Negli States, seppure il lavoro di showrunner veda una più alta presenza maschile, primeggiano anche le donne. Si pensi all’impero di Shonda Rhimes. Da noi è più difficile affermarsi se si è donna?
«Sì, da noi c’è la mentalità “un film di”, “una serie di”, spesso abbinato al nome di un uomo. Io ritengo molto errato questo credit, al di là del genere a cui lo si abbina, perché un film o una serie è sempre il prodotto di più talenti che ci lavorano. Basti pensare a quanto è più bello e meno possessivo il credit “created by”, che appunto risponde all’assoluta verità di una o più menti che per primi creano una storia. Invece con il credit “una serie di” (che si usa solo in Italia) sembra che sia tutto frutto di una persona sola. Pare una sfumatura ma racconta un mondo e io mi riconosco molto più nel “creato da”, che trovo un credit molto più femminile e inclusivo. In più, nella nostra industria audiovisiva, il talento è storicamente abbinato agli uomini e molto meno alle donne. C’è tanto da fare, anche se negli ultimi anni qualcosa si è mosso, ma quanto in più dobbiamo penare noi donne per vederci riconosciuti un ruolo e una responsabilità artistica».

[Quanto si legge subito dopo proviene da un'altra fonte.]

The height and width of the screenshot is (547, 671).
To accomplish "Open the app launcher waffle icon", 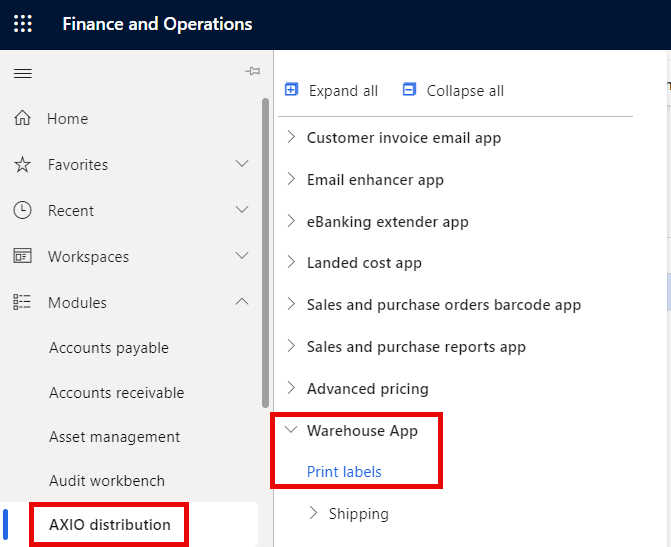I will pyautogui.click(x=22, y=24).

Ho letto che la passione per la scrittura televisiva le è nata vedendo la mitica serie tv Twin Peaks. Ci può raccontare?
«E sì, nasce proprio dalla visione di quella mitica serie che ancora oggi non sente il passare degli anni. Mi ricordo la maratona notturna su Rete 4 a casa di un’amica ai tempi del liceo. Come spettatrice rimasi immediatamente folgorata e da allora ho sempre desiderato scrivere. Univa in una sola storia tre generi che amo: il thriller, il supernatural e il giallo con adolescenti. Tuttora qui in Italia ancora mai abbinati in una serie».
Da appassionata di film e di cinema, ho l’impressione che la scrittura per la serialità sia più “furba” e calcolata, “meno sincera”: alla ricerca dell’effetto a sorpresa o dell’ellissi che tenga incollati dalla fine di un episodio all’altro o di una stagione all’altra. Lasciando in sospeso… Che ne pensa?
«Per me la sincerità dipende sempre dalla penna di chi scrive. È vero che però spesso, per non dire sempre, i broadcaster cercano l’utilizzo degli stessi codici narrativi convinti che il pubblico li riconosca e li apprezzi. Forse la verità è che non ci sono regole da applicare in maniera rigida. Va sempre valutato caso per caso e soprattutto va tenuto presente che ogni singola storia ha la sua specificità. A volte serve “lasciare in sospeso” lo spettatore, a volte no. Parliamo sempre di intrattenimento quindi l’obiettivo lo dice la parola stessa: intrattenere, agganciare e far divertire nel senso etimologico di rivolgersi altrove».
Distretto di polizia, Romanzo criminale - La serie, Suburra - La serie, Tutta colpa di Freud - La serie, Diavoli… Tra i vari progetti alle spalle, quale porta più nel cuore e perché?
«Romanzo Criminale, per quanto eravamo liberi di scrivere, e Uonderbois perché è “proprio ‘nu bello criatur’”».
Progetti futuri? Magari c’è già in mente un Uonderbois 2?
«Sto sviluppando con la mia neo nata società di produzione Bullet Point diversi progetti ancora in fase di scrittura. Un legal drama e un thriller (chissà se riesco a metterci un po’ di supernatural!) sono quelli più in fase avanzata con un broadcaster. Magari Uonderbois 2… sarebbe un immenso piacere pensare una nuova avventura per questi fantastici uaglioni!».